Aliado do governador do Tocantins, Marcelo Miranda (PMDB), que teve o mandato cassado ontem, o presidente da Assembleia Legislativa, Carlos Henrique Gaguim, do mesmo partido, assumiu hoje o governo interinamente e já tem praticamente garantida a continuidade no cargo, em eleição indireta que deverá acontecer na segunda semana de outubro. Durante a posse, Gaguim lançou-se candidato ao mandato tampão, com apoio da maioria dos deputados estaduais.

À tarde, encaminhou à Assembleia o projeto de lei que regulamenta o pleito indireto. Além de serem os únicos eleitores, os 24 deputados estaduais também vão decidir quem pode e quem não pode ser candidato.
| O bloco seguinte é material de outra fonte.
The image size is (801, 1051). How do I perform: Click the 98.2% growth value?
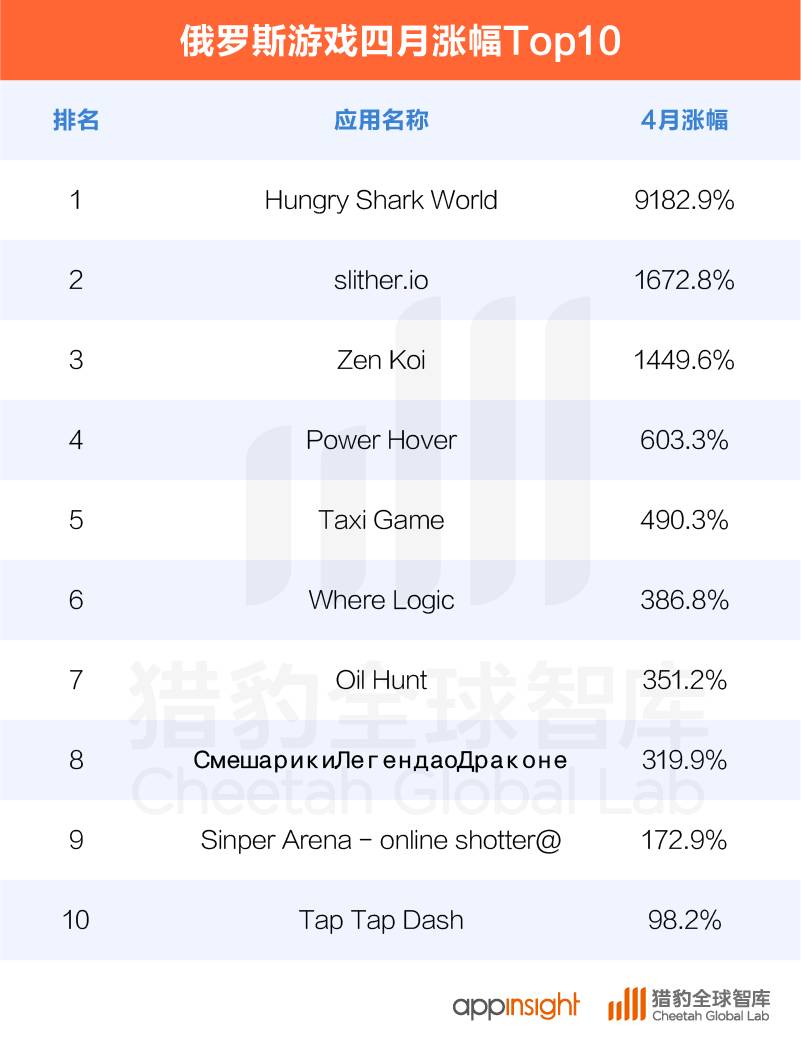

O projeto de lei que fixa as regras das eleições tira dos partidos a prerrogativa de escolherem os candidatos em convenção e transfere para os deputados a atribuição de inscreverem as chapas na Mesa Diretora da Assembleia. A votação será nominal e secreta. Até agora, Gaguim é o único concorrente ao governo.

O Tribunal Superior Eleitoral (TSE) cassou os mandatos de Miranda e do vice, Paulo Sidnei Antunes (PPS), por abuso do poder político nas eleições de 2006. A realização de novas eleições foi determinada porque Miranda elegeu-se no primeiro turno, com mais de 50% dos votos. No entanto, como faltam menos de dois anos para o fim do mandato, o tribunal determinou o pleito indireto. Cabe ao Legislativo estadual fixar as normas para a votação.

Nesta tarde, Gaguim anunciou a maior parte dos nomes dos novos secretários, entre eles o senador Leomar Quintanilha, outro peemedebista aliado do governador cassado e do interino.